除上述机制外，还有某些代谢物，如脂类、氨基酸、核酸等对SLE炎症有潜在作用。NovelmiR-25可对腺苷酸脱氨酶2进行直接调控和转录调控，通过增加三磷酸腺苷水平参与促炎途径。Guo等[21]研究发现，NovelmiR-25在SLE患者中表达上调，且与疾病活动度呈正相关，这说明NovelmiR-25可能是一种很有潜力的SLE新型生物标志物。另外，相关研究发现，DNA低甲基化在导致自身抗原和自身抗体的产生中也起着重要作用[22]。miR-21、miR-148a、miR-126能引起DNA低甲基化，它们在SLE患者中的表达水平明显高于健康对照组，且miR-21在病情缓解期间表达显著下降，miR-148a与SLEDAI评分呈正相关，这表明miR-21或许能作为SLE病情监测的标志物，miR-148a或许能作为SLE诊断和判断疾病活动度的标志物，miR-126或许能作为SLE诊断的特异性标志物[23-25]。

2 lncRNA与SLE的相关研究

lncRNA是由基因组中非编码序列转录生成、长度大于200个核苷酸、不能翻译成蛋白质的转录本。根据与蛋白质编码mRNA的接近程度，将lncRNA分为反义lncRNA、双向lncRNA、内含子lncRNA、基因间区长链ncRNA (long intergenic ncRNA，lincRNA)和有义lncRNA等几大类[26]。在SLE患者中，lncRNA的异常表达可能与临床表现、临床特征及不同的器官损伤有关。

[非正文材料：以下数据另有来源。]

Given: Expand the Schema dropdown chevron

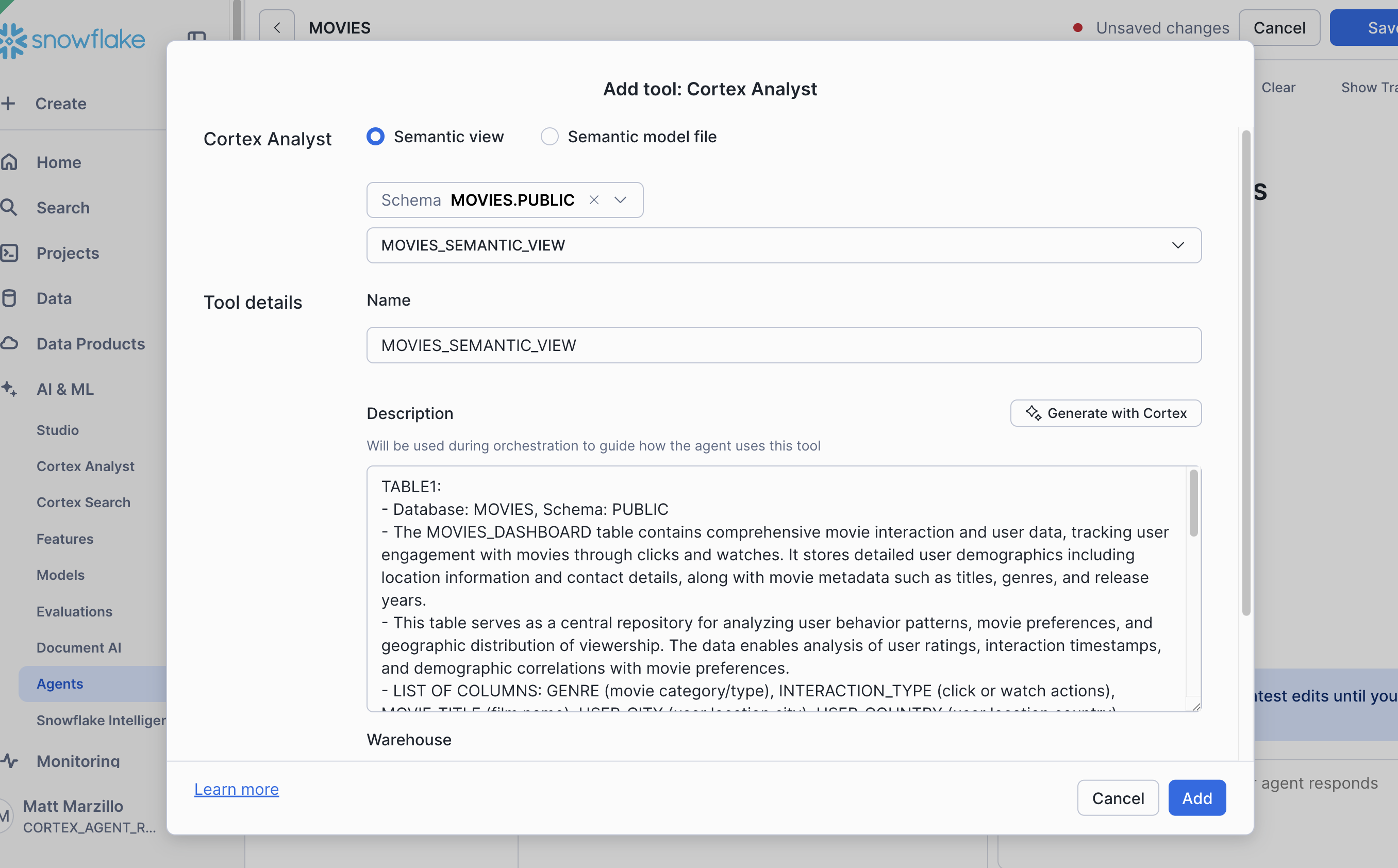Looking at the screenshot, I should tap(620, 200).

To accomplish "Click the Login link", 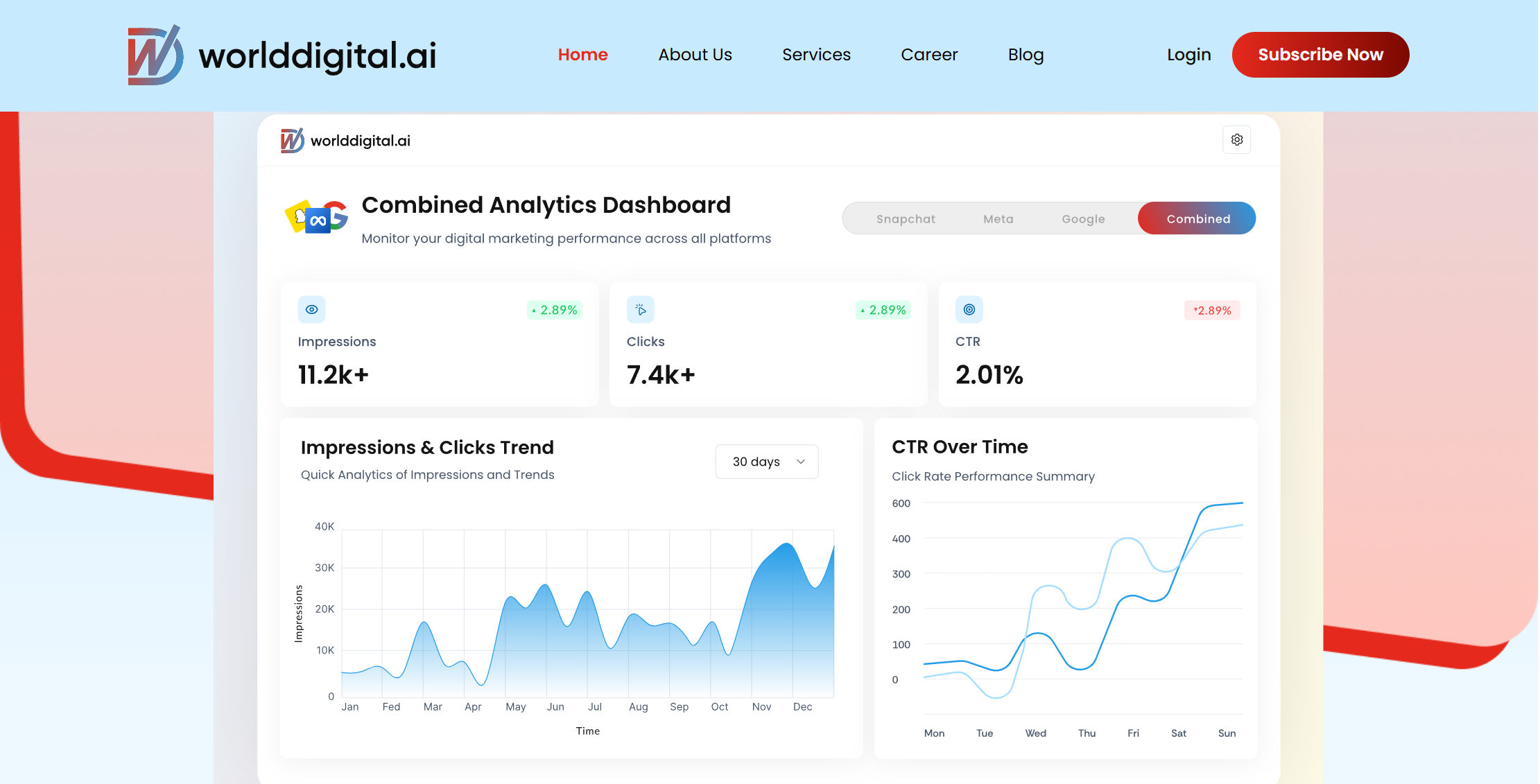I will point(1188,55).
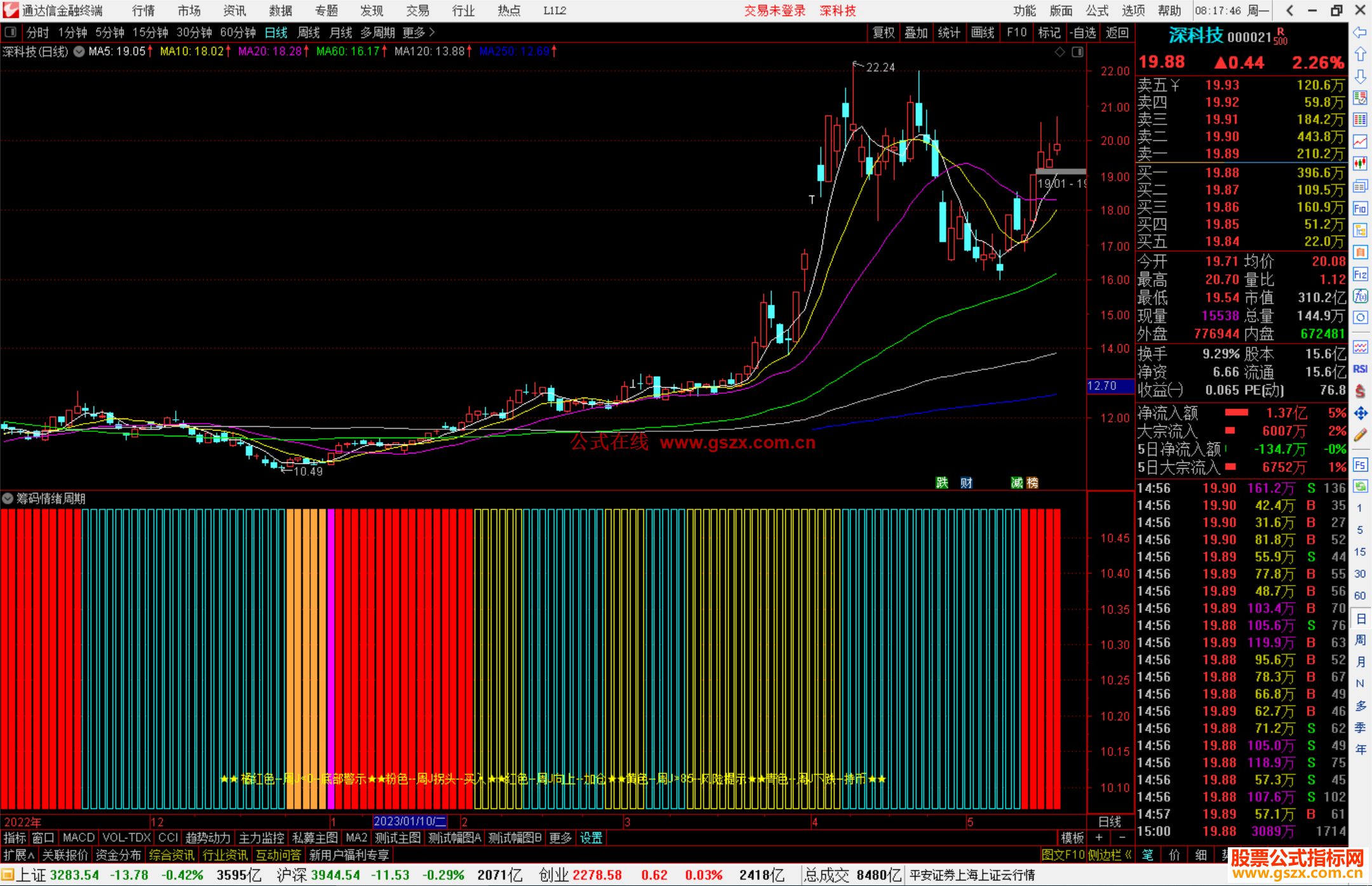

Kino等[27]在染色体1q25上发现了一个与SLE相关的区域，而编码lncRNA生长抑制特异性转录本5(growth arrest-specific transcript 5, GAS5)的基因就位于染色体1q25上，这提示GAS5可能与SLE易感性有关。研究发现，GAS5可诱导人外周血T细胞凋亡和生长停滞[28]。之后，Wang等[29]发现了一种名为lnc-DC的基因间区lncRNA，具有支持DC刺激T细胞活化的能力。Wu等[30]研究发现，GAS5在SLE患者血浆和CD4+T细胞、B细胞中表达降低，且与ESR和SLEDAI-2K评分呈负相关；lnc-DC在SLE患者血浆中表达显著降低，且LN患者明显高于无LN患者。因此，血浆中的GAS5或许能作为诊断SLE的潜在生物标志物，而lnc-DC可以用来区分无肾炎SLE和LN。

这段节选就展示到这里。